- Exercise instructions: Retyping the records exactly is the whole task.

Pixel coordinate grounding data
◆ ◆ ◆ ◆ ◆

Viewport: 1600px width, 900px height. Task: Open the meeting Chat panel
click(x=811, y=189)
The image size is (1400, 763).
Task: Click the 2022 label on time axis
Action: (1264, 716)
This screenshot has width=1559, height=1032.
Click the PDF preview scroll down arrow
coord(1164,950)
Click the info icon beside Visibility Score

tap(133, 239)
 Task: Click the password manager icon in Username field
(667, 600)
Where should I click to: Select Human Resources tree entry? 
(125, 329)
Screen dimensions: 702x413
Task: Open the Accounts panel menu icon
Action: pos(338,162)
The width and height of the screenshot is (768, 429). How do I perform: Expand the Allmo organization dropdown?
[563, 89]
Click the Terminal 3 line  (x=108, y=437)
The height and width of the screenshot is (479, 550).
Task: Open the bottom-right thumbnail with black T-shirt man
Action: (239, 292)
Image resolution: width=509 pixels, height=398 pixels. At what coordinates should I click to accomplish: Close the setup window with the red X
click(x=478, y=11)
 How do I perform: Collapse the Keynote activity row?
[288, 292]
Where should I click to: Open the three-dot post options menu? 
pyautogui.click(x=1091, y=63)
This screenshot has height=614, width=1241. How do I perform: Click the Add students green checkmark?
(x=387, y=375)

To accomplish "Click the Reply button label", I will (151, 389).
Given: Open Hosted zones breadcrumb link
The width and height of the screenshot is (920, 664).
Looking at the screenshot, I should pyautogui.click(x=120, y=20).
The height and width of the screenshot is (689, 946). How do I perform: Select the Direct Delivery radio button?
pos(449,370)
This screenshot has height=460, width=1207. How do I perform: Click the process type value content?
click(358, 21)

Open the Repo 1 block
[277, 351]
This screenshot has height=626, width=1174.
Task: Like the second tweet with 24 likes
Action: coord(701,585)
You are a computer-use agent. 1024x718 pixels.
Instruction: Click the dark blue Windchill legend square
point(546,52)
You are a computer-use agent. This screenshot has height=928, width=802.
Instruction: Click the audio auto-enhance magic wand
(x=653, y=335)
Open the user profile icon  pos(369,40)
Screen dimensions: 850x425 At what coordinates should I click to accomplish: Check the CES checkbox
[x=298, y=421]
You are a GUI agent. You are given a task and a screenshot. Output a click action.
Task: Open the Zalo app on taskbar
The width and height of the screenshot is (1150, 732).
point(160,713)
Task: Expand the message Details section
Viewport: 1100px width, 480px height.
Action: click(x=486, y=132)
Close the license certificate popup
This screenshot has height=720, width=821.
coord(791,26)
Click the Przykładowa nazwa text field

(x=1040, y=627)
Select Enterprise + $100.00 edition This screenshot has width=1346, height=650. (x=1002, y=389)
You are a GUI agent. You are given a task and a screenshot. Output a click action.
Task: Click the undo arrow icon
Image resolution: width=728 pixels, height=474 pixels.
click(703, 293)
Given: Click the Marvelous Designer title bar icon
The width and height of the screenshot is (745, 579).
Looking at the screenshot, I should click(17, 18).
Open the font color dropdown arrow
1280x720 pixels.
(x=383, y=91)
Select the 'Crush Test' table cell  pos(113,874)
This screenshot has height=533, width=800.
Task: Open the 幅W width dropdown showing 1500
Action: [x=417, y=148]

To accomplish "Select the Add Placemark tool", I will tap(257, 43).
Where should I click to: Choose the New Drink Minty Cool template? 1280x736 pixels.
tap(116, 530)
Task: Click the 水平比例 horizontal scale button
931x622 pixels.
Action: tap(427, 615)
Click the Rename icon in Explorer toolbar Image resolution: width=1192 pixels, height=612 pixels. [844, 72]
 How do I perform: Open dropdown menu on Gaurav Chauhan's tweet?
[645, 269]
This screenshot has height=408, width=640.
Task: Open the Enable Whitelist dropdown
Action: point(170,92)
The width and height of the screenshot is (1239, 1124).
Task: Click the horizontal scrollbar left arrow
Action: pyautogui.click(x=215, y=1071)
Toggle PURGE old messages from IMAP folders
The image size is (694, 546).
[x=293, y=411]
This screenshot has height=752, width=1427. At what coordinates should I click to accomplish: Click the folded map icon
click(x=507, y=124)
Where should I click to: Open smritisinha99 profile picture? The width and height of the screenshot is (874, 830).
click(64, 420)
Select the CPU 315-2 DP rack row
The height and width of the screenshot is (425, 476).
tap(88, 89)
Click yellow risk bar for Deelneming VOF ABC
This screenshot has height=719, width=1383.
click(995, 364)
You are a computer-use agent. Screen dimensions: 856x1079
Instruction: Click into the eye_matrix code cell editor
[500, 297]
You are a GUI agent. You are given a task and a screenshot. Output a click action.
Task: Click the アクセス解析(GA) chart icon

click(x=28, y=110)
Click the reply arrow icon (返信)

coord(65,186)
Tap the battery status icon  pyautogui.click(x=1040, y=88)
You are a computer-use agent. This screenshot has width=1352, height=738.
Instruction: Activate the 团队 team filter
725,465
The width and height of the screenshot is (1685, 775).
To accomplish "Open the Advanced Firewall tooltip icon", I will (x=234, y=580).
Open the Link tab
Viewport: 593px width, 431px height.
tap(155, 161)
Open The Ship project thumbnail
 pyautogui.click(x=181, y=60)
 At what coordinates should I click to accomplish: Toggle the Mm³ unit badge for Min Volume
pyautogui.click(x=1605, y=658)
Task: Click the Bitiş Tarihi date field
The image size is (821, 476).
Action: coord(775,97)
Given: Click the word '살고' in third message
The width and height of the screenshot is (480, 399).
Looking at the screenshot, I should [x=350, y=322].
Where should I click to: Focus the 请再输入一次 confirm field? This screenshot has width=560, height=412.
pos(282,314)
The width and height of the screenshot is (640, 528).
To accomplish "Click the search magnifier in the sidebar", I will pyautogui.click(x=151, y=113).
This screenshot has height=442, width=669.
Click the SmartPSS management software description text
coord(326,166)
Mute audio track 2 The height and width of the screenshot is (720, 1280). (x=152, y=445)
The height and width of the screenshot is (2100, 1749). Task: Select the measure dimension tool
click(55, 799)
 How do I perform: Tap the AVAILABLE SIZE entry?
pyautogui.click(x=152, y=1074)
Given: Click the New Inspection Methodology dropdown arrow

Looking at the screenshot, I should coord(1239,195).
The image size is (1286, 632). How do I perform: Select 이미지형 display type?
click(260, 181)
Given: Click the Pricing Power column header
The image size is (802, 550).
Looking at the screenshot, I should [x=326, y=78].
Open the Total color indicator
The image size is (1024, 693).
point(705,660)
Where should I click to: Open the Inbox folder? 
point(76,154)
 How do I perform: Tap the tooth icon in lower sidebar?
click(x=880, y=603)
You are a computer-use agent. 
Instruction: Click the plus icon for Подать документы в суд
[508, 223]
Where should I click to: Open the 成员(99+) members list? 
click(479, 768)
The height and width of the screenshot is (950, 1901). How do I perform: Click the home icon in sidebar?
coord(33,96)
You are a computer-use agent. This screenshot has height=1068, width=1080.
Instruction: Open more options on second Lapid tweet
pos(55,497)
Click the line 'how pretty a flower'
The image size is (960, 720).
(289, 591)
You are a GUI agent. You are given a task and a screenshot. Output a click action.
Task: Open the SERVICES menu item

◆ ◆ ◆ ◆ ◆

- Reply to the task:
Viewport: 1600px width, 900px height. Task: Open the meeting Chat panel
click(x=811, y=189)
The image size is (1400, 763).
Task: Click the 2022 label on time axis
Action: (1264, 716)
This screenshot has width=1559, height=1032.
Click the PDF preview scroll down arrow
coord(1164,950)
Click the info icon beside Visibility Score

tap(133, 239)
 Task: Click the password manager icon in Username field
(667, 600)
Where should I click to: Select Human Resources tree entry? 
(125, 329)
Screen dimensions: 702x413
Task: Open the Accounts panel menu icon
Action: pos(338,162)
The width and height of the screenshot is (768, 429). How do I perform: Expand the Allmo organization dropdown?
[563, 89]
Click the Terminal 3 line  (x=108, y=437)
The height and width of the screenshot is (479, 550).
Task: Open the bottom-right thumbnail with black T-shirt man
Action: (239, 292)
Image resolution: width=509 pixels, height=398 pixels. At what coordinates should I click to accomplish: Close the setup window with the red X
click(x=478, y=11)
 How do I perform: Collapse the Keynote activity row?
[288, 292]
Where should I click to: Open the three-dot post options menu? 
pyautogui.click(x=1091, y=63)
This screenshot has height=614, width=1241. How do I perform: Click the Add students green checkmark?
(x=387, y=375)

To accomplish "Click the Reply button label", I will (151, 389).
Given: Open Hosted zones breadcrumb link
The width and height of the screenshot is (920, 664).
Looking at the screenshot, I should pyautogui.click(x=120, y=20).
The height and width of the screenshot is (689, 946). How do I perform: Select the Direct Delivery radio button?
pos(449,370)
This screenshot has height=460, width=1207. How do I perform: Click the process type value content?
click(358, 21)

Open the Repo 1 block
[277, 351]
This screenshot has height=626, width=1174.
Task: Like the second tweet with 24 likes
Action: coord(701,585)
You are a computer-use agent. 1024x718 pixels.
Instruction: Click the dark blue Windchill legend square
point(546,52)
You are a computer-use agent. This screenshot has height=928, width=802.
Instruction: Click the audio auto-enhance magic wand
(x=653, y=335)
Open the user profile icon  pos(369,40)
Screen dimensions: 850x425 At what coordinates should I click to accomplish: Check the CES checkbox
[x=298, y=421]
You are a GUI agent. You are given a task and a screenshot. Output a click action.
Task: Open the Zalo app on taskbar
The width and height of the screenshot is (1150, 732).
point(160,713)
Task: Expand the message Details section
Viewport: 1100px width, 480px height.
Action: click(x=486, y=132)
Close the license certificate popup
This screenshot has height=720, width=821.
coord(791,26)
Click the Przykładowa nazwa text field

(x=1040, y=627)
Select Enterprise + $100.00 edition This screenshot has width=1346, height=650. (x=1002, y=389)
You are a GUI agent. You are given a task and a screenshot. Output a click action.
Task: Click the undo arrow icon
Image resolution: width=728 pixels, height=474 pixels.
click(703, 293)
Given: Click the Marvelous Designer title bar icon
The width and height of the screenshot is (745, 579).
Looking at the screenshot, I should click(17, 18).
Open the font color dropdown arrow
1280x720 pixels.
(x=383, y=91)
Select the 'Crush Test' table cell  pos(113,874)
This screenshot has height=533, width=800.
Task: Open the 幅W width dropdown showing 1500
Action: [x=417, y=148]

To accomplish "Select the Add Placemark tool", I will tap(257, 43).
Where should I click to: Choose the New Drink Minty Cool template? 1280x736 pixels.
tap(116, 530)
Task: Click the 水平比例 horizontal scale button
931x622 pixels.
Action: tap(427, 615)
Click the Rename icon in Explorer toolbar Image resolution: width=1192 pixels, height=612 pixels. [844, 72]
 How do I perform: Open dropdown menu on Gaurav Chauhan's tweet?
[645, 269]
This screenshot has height=408, width=640.
Task: Open the Enable Whitelist dropdown
Action: point(170,92)
The width and height of the screenshot is (1239, 1124).
Task: Click the horizontal scrollbar left arrow
Action: pyautogui.click(x=215, y=1071)
Toggle PURGE old messages from IMAP folders
The image size is (694, 546).
[x=293, y=411]
This screenshot has height=752, width=1427. At what coordinates should I click to accomplish: Click the folded map icon
click(x=507, y=124)
Where should I click to: Open smritisinha99 profile picture? The width and height of the screenshot is (874, 830).
click(64, 420)
Select the CPU 315-2 DP rack row
The height and width of the screenshot is (425, 476).
tap(88, 89)
Click yellow risk bar for Deelneming VOF ABC
This screenshot has height=719, width=1383.
click(995, 364)
You are a computer-use agent. Screen dimensions: 856x1079
Instruction: Click into the eye_matrix code cell editor
[500, 297]
You are a GUI agent. You are given a task and a screenshot. Output a click action.
Task: Click the アクセス解析(GA) chart icon

click(x=28, y=110)
Click the reply arrow icon (返信)

coord(65,186)
Tap the battery status icon  pyautogui.click(x=1040, y=88)
You are a computer-use agent. This screenshot has width=1352, height=738.
Instruction: Activate the 团队 team filter
725,465
The width and height of the screenshot is (1685, 775).
To accomplish "Open the Advanced Firewall tooltip icon", I will (x=234, y=580).
Open the Link tab
Viewport: 593px width, 431px height.
tap(155, 161)
Open The Ship project thumbnail
 pyautogui.click(x=181, y=60)
 At what coordinates should I click to accomplish: Toggle the Mm³ unit badge for Min Volume
pyautogui.click(x=1605, y=658)
Task: Click the Bitiş Tarihi date field
The image size is (821, 476).
Action: coord(775,97)
Given: Click the word '살고' in third message
The width and height of the screenshot is (480, 399).
Looking at the screenshot, I should [x=350, y=322].
Where should I click to: Focus the 请再输入一次 confirm field? This screenshot has width=560, height=412.
pos(282,314)
The width and height of the screenshot is (640, 528).
To accomplish "Click the search magnifier in the sidebar", I will pyautogui.click(x=151, y=113).
This screenshot has height=442, width=669.
Click the SmartPSS management software description text
coord(326,166)
Mute audio track 2 The height and width of the screenshot is (720, 1280). (x=152, y=445)
The height and width of the screenshot is (2100, 1749). Task: Select the measure dimension tool
click(55, 799)
 How do I perform: Tap the AVAILABLE SIZE entry?
pyautogui.click(x=152, y=1074)
Given: Click the New Inspection Methodology dropdown arrow

Looking at the screenshot, I should coord(1239,195).
The image size is (1286, 632). How do I perform: Select 이미지형 display type?
click(260, 181)
Given: Click the Pricing Power column header
The image size is (802, 550).
Looking at the screenshot, I should [x=326, y=78].
Open the Total color indicator
The image size is (1024, 693).
point(705,660)
Where should I click to: Open the Inbox folder? 
point(76,154)
 How do I perform: Tap the tooth icon in lower sidebar?
click(x=880, y=603)
You are a computer-use agent. 
Instruction: Click the plus icon for Подать документы в суд
[508, 223]
Where should I click to: Open the 成员(99+) members list? 
click(479, 768)
The height and width of the screenshot is (950, 1901). How do I perform: Click the home icon in sidebar?
coord(33,96)
You are a computer-use agent. This screenshot has height=1068, width=1080.
Instruction: Open more options on second Lapid tweet
pos(55,497)
Click the line 'how pretty a flower'
The image size is (960, 720).
(289, 591)
You are a GUI agent. You are given a task and a screenshot. Output a click action.
Task: Open the SERVICES menu item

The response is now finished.